- Directed by: Jamie Adams
- Screenplay by: Jamie Adams
- Produced by: Kevin Proctor;
- Starring: Russell Tovey; Sian Clifford; Ophelia Lovibond;
- Country: United Kingdom
- Language: English

= Real Love (Yes, It's Real Love!) =

British comedy film

Real Love (Yes, It's Real Love!) is an upcoming British film directed by Jamie Adams and starring Russell Tovey, Sian Clifford and Ophelia Lovibond.

==Synopsis==
Best friends Sally, Denise and Mick host a sham wedding in order to secure a sizeable inheritance.

==Cast==
- Russell Tovey as Mick
- Sian Clifford as Sally
- Ophelia Lovibond as Stacey
- Hugh Skinner as Newman
- Nick Helm as Cousin Nick
- Laura Patch as Janie
- Richard Herring as Uncle Kieth
- Rosie Day as Denise
- Richard Elis as Steve
- Mali Ann Rees as Stephanie
- Nathan Bryon as Finbar
- Jade Franks as Patricia
- Phoebe Torrance

==Production==
Filming took place in January 2021 using a highly improvised style. The film is produced by Kevin Proctor and executive produced by Perry Trevers. Filming locations include Margam Castle in Wales.

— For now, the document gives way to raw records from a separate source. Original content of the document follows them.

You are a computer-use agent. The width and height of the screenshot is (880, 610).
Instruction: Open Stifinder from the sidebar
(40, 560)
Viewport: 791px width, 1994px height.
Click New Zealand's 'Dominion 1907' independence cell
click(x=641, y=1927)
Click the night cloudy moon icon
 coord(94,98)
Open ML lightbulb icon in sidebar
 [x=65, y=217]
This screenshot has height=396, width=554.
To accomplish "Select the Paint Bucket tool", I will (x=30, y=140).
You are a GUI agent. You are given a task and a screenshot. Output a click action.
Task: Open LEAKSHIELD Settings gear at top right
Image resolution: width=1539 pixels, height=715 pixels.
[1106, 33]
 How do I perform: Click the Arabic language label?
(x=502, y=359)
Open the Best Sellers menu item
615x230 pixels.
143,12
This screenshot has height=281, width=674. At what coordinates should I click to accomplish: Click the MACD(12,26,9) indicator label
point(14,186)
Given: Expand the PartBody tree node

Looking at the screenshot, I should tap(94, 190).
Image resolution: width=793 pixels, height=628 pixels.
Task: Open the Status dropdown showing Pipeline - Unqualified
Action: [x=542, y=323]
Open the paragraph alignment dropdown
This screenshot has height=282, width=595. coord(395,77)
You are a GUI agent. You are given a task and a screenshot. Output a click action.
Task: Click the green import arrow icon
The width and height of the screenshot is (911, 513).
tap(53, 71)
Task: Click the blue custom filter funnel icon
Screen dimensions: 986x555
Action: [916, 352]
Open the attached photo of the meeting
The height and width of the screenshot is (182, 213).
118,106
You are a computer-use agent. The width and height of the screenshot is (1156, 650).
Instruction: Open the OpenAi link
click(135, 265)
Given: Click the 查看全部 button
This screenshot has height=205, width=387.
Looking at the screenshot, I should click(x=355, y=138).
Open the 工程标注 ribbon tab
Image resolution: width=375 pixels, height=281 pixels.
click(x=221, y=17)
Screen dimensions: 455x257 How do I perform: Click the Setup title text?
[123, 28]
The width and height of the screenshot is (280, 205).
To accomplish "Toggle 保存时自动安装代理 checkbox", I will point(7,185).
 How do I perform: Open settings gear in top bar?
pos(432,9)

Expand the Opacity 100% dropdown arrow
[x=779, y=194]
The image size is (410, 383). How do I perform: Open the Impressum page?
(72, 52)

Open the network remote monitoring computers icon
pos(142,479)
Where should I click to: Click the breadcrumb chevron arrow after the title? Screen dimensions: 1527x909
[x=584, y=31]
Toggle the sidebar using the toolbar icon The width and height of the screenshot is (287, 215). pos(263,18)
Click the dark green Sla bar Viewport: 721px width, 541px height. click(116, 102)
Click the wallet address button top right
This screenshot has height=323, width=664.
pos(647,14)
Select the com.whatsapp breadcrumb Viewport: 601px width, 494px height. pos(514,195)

The cast includes Russell Tovey, Sian Clifford, Ophelia Lovibond, Hugh Skinner, Nick Helm, Phoebe Torrance, Laura Patch and Richard Herring.

Director Jamie Adams has said that he and Proctor are "bringing in new thoughts and ideas on sound design" that he hasn't worked with before, as well as "new editing techniques".